(Beginning of Available data)

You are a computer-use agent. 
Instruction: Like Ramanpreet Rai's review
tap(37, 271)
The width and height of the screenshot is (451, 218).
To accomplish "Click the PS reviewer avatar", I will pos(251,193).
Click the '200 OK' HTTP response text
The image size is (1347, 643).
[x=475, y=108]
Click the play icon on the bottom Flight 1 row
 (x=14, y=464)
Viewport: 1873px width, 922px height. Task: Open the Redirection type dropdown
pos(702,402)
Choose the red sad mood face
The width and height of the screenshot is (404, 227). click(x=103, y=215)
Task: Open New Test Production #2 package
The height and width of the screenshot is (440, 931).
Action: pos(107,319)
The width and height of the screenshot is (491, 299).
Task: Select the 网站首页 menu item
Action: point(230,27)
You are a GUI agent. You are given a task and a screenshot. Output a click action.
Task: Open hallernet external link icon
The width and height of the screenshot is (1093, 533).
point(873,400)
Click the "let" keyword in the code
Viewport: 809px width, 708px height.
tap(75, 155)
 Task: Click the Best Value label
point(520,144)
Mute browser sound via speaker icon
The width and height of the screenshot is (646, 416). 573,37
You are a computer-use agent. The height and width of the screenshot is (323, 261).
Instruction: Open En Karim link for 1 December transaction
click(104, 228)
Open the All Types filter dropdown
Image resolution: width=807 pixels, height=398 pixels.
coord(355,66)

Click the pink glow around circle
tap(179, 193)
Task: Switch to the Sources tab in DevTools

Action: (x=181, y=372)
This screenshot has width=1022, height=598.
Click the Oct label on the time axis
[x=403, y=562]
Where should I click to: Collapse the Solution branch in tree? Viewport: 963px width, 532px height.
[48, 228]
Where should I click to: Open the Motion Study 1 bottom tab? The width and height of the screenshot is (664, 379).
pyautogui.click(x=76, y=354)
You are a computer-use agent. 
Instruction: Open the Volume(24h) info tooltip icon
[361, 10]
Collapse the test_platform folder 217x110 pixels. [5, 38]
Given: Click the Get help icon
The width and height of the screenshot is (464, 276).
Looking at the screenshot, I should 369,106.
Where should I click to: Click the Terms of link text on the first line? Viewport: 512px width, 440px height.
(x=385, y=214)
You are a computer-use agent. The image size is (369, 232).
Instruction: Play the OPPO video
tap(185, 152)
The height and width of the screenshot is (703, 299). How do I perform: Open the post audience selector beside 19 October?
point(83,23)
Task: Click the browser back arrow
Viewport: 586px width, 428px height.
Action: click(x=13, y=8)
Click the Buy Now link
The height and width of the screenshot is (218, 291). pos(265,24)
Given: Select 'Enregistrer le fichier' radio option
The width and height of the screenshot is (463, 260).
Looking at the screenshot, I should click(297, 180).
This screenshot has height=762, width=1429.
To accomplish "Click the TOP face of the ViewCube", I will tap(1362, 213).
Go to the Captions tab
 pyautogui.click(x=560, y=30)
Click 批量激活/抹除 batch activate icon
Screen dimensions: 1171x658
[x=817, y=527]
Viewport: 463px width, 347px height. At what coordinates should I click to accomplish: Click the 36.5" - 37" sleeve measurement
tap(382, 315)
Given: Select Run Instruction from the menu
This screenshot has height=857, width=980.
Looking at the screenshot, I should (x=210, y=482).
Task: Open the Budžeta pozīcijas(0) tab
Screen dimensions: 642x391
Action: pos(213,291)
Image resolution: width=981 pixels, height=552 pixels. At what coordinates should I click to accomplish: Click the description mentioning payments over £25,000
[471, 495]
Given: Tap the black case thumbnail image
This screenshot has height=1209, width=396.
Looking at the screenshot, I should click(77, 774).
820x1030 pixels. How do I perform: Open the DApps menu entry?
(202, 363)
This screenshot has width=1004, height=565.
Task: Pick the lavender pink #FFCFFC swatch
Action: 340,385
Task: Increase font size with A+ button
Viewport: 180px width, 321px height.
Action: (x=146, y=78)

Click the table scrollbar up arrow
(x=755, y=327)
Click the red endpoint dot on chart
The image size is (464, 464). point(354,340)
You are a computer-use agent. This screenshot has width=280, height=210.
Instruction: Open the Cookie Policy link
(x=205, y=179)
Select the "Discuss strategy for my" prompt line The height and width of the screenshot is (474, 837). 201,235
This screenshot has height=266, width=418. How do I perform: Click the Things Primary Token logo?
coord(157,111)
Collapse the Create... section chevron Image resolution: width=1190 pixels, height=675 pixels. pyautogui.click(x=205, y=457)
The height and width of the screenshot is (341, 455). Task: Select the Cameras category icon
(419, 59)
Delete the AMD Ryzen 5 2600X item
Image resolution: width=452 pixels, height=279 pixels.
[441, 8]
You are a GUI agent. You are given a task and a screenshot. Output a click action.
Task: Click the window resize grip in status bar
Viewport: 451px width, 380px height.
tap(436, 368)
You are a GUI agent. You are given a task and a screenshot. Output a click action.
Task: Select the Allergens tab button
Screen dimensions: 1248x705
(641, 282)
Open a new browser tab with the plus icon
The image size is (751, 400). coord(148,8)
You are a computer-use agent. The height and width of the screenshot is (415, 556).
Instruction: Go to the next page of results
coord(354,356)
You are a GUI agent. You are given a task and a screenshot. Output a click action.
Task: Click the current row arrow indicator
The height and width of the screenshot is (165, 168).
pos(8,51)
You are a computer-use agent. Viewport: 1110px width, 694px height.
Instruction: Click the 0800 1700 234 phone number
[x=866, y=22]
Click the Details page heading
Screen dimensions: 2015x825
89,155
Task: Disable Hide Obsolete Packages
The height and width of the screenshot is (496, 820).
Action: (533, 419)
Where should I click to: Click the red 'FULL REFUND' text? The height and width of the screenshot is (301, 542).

(End of Available data)

Once more, write all of the records exactly as given.

- **Answer section**
You are a computer-use agent. 
Instruction: Like Ramanpreet Rai's review
tap(37, 271)
The width and height of the screenshot is (451, 218).
To accomplish "Click the PS reviewer avatar", I will pos(251,193).
Click the '200 OK' HTTP response text
The image size is (1347, 643).
[x=475, y=108]
Click the play icon on the bottom Flight 1 row
 (x=14, y=464)
Viewport: 1873px width, 922px height. Task: Open the Redirection type dropdown
pos(702,402)
Choose the red sad mood face
The width and height of the screenshot is (404, 227). click(x=103, y=215)
Task: Open New Test Production #2 package
The height and width of the screenshot is (440, 931).
Action: pos(107,319)
The width and height of the screenshot is (491, 299).
Task: Select the 网站首页 menu item
Action: point(230,27)
You are a GUI agent. You are given a task and a screenshot. Output a click action.
Task: Open hallernet external link icon
The width and height of the screenshot is (1093, 533).
point(873,400)
Click the "let" keyword in the code
Viewport: 809px width, 708px height.
tap(75, 155)
 Task: Click the Best Value label
point(520,144)
Mute browser sound via speaker icon
The width and height of the screenshot is (646, 416). 573,37
You are a computer-use agent. The height and width of the screenshot is (323, 261).
Instruction: Open En Karim link for 1 December transaction
click(104, 228)
Open the All Types filter dropdown
Image resolution: width=807 pixels, height=398 pixels.
coord(355,66)

Click the pink glow around circle
tap(179, 193)
Task: Switch to the Sources tab in DevTools

Action: (x=181, y=372)
This screenshot has width=1022, height=598.
Click the Oct label on the time axis
[x=403, y=562]
Where should I click to: Collapse the Solution branch in tree? Viewport: 963px width, 532px height.
[48, 228]
Where should I click to: Open the Motion Study 1 bottom tab? The width and height of the screenshot is (664, 379).
pyautogui.click(x=76, y=354)
You are a computer-use agent. 
Instruction: Open the Volume(24h) info tooltip icon
[361, 10]
Collapse the test_platform folder 217x110 pixels. [5, 38]
Given: Click the Get help icon
The width and height of the screenshot is (464, 276).
Looking at the screenshot, I should 369,106.
Where should I click to: Click the Terms of link text on the first line? Viewport: 512px width, 440px height.
(x=385, y=214)
You are a computer-use agent. The image size is (369, 232).
Instruction: Play the OPPO video
tap(185, 152)
The height and width of the screenshot is (703, 299). How do I perform: Open the post audience selector beside 19 October?
point(83,23)
Task: Click the browser back arrow
Viewport: 586px width, 428px height.
Action: click(x=13, y=8)
Click the Buy Now link
The height and width of the screenshot is (218, 291). pos(265,24)
Given: Select 'Enregistrer le fichier' radio option
The width and height of the screenshot is (463, 260).
Looking at the screenshot, I should click(297, 180).
This screenshot has height=762, width=1429.
To accomplish "Click the TOP face of the ViewCube", I will tap(1362, 213).
Go to the Captions tab
 pyautogui.click(x=560, y=30)
Click 批量激活/抹除 batch activate icon
Screen dimensions: 1171x658
[x=817, y=527]
Viewport: 463px width, 347px height. At what coordinates should I click to accomplish: Click the 36.5" - 37" sleeve measurement
tap(382, 315)
Given: Select Run Instruction from the menu
This screenshot has height=857, width=980.
Looking at the screenshot, I should (x=210, y=482).
Task: Open the Budžeta pozīcijas(0) tab
Screen dimensions: 642x391
Action: pos(213,291)
Image resolution: width=981 pixels, height=552 pixels. At what coordinates should I click to accomplish: Click the description mentioning payments over £25,000
[471, 495]
Given: Tap the black case thumbnail image
This screenshot has height=1209, width=396.
Looking at the screenshot, I should click(77, 774).
820x1030 pixels. How do I perform: Open the DApps menu entry?
(202, 363)
This screenshot has width=1004, height=565.
Task: Pick the lavender pink #FFCFFC swatch
Action: 340,385
Task: Increase font size with A+ button
Viewport: 180px width, 321px height.
Action: (x=146, y=78)

Click the table scrollbar up arrow
(x=755, y=327)
Click the red endpoint dot on chart
The image size is (464, 464). point(354,340)
You are a computer-use agent. This screenshot has width=280, height=210.
Instruction: Open the Cookie Policy link
(x=205, y=179)
Select the "Discuss strategy for my" prompt line The height and width of the screenshot is (474, 837). 201,235
This screenshot has height=266, width=418. How do I perform: Click the Things Primary Token logo?
coord(157,111)
Collapse the Create... section chevron Image resolution: width=1190 pixels, height=675 pixels. pyautogui.click(x=205, y=457)
The height and width of the screenshot is (341, 455). Task: Select the Cameras category icon
(419, 59)
Delete the AMD Ryzen 5 2600X item
Image resolution: width=452 pixels, height=279 pixels.
[441, 8]
You are a GUI agent. You are given a task and a screenshot. Output a click action.
Task: Click the window resize grip in status bar
Viewport: 451px width, 380px height.
tap(436, 368)
You are a GUI agent. You are given a task and a screenshot. Output a click action.
Task: Select the Allergens tab button
Screen dimensions: 1248x705
(641, 282)
Open a new browser tab with the plus icon
The image size is (751, 400). coord(148,8)
You are a computer-use agent. The height and width of the screenshot is (415, 556).
Instruction: Go to the next page of results
coord(354,356)
You are a GUI agent. You are given a task and a screenshot. Output a click action.
Task: Click the current row arrow indicator
The height and width of the screenshot is (165, 168).
pos(8,51)
You are a computer-use agent. Viewport: 1110px width, 694px height.
Instruction: Click the 0800 1700 234 phone number
[x=866, y=22]
Click the Details page heading
Screen dimensions: 2015x825
89,155
Task: Disable Hide Obsolete Packages
The height and width of the screenshot is (496, 820).
Action: (533, 419)
Where should I click to: Click the red 'FULL REFUND' text? The height and width of the screenshot is (301, 542).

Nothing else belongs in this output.